[Jouw opdracht]: Zet de lijst in een CSV met twee kolommen, opdracht en waarde, met per rij een opdrachttekst en het bijbehorende antwoord, elk als één veld tussen aanhalingstekens en met regeleinden vervangen door spaties. Begin bij het begin van de lijst en stop na de regel met "I will 981,262.".

[Gegevenslijst]:
********************
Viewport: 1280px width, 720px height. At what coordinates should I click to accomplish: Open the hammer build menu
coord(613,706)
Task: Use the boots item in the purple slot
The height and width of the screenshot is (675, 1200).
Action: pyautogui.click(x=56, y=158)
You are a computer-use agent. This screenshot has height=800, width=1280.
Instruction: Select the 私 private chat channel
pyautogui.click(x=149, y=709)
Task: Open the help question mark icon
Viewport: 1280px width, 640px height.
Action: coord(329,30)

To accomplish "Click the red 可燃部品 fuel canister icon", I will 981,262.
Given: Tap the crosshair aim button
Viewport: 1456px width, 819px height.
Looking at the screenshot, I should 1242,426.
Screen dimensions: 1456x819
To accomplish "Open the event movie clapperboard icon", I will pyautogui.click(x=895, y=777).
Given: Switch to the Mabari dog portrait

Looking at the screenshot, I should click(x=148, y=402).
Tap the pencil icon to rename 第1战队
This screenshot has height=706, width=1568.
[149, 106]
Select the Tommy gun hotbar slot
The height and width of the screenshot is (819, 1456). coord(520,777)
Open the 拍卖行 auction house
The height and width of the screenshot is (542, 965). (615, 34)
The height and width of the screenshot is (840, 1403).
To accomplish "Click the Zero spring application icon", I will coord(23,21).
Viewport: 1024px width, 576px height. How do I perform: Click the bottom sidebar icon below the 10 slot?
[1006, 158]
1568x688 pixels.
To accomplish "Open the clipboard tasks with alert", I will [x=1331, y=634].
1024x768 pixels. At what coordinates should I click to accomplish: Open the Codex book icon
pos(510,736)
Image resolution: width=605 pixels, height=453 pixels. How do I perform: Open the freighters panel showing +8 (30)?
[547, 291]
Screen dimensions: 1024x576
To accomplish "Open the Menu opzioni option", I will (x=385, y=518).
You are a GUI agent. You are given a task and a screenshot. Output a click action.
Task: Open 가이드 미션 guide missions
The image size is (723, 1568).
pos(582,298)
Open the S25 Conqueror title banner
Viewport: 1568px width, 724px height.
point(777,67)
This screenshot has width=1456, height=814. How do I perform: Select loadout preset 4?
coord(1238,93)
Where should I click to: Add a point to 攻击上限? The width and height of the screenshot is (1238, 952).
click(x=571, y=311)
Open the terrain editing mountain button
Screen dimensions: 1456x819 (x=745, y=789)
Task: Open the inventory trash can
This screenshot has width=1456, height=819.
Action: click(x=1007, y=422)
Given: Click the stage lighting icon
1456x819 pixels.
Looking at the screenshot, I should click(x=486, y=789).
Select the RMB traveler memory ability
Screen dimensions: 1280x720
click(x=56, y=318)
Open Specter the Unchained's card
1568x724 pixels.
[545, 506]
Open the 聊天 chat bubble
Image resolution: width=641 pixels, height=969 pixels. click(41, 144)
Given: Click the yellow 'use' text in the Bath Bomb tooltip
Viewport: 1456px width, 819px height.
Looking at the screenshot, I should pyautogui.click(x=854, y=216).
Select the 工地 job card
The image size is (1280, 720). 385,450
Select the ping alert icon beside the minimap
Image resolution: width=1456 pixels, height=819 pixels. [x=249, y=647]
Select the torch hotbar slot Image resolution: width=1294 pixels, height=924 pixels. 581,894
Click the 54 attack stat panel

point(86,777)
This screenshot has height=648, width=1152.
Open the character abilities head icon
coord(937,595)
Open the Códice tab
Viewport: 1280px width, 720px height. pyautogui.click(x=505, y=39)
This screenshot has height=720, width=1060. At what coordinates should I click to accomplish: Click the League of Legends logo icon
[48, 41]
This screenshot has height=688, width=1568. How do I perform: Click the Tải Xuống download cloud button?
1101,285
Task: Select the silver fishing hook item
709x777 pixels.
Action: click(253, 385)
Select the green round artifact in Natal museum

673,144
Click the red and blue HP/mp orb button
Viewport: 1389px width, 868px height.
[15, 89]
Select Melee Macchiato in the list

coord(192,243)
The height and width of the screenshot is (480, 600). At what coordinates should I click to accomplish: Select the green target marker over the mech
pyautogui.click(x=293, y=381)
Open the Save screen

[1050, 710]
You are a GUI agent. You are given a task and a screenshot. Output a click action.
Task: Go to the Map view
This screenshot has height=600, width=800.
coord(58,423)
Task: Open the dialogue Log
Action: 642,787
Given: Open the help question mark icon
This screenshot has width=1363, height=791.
********************
[Uitwerking]:
opdracht,waarde
"Viewport: 1280px width, 720px height. At what coordinates should I click to accomplish: Open the hammer build menu","coord(613,706)"
"Task: Use the boots item in the purple slot The height and width of the screenshot is (675, 1200).","Action: pyautogui.click(x=56, y=158)"
"You are a computer-use agent. This screenshot has height=800, width=1280. Instruction: Select the 私 private chat channel","pyautogui.click(x=149, y=709)"
"Task: Open the help question mark icon Viewport: 1280px width, 640px height.","Action: coord(329,30)"
"To accomplish ""Click the red 可燃部品 fuel canister icon"",","I will 981,262."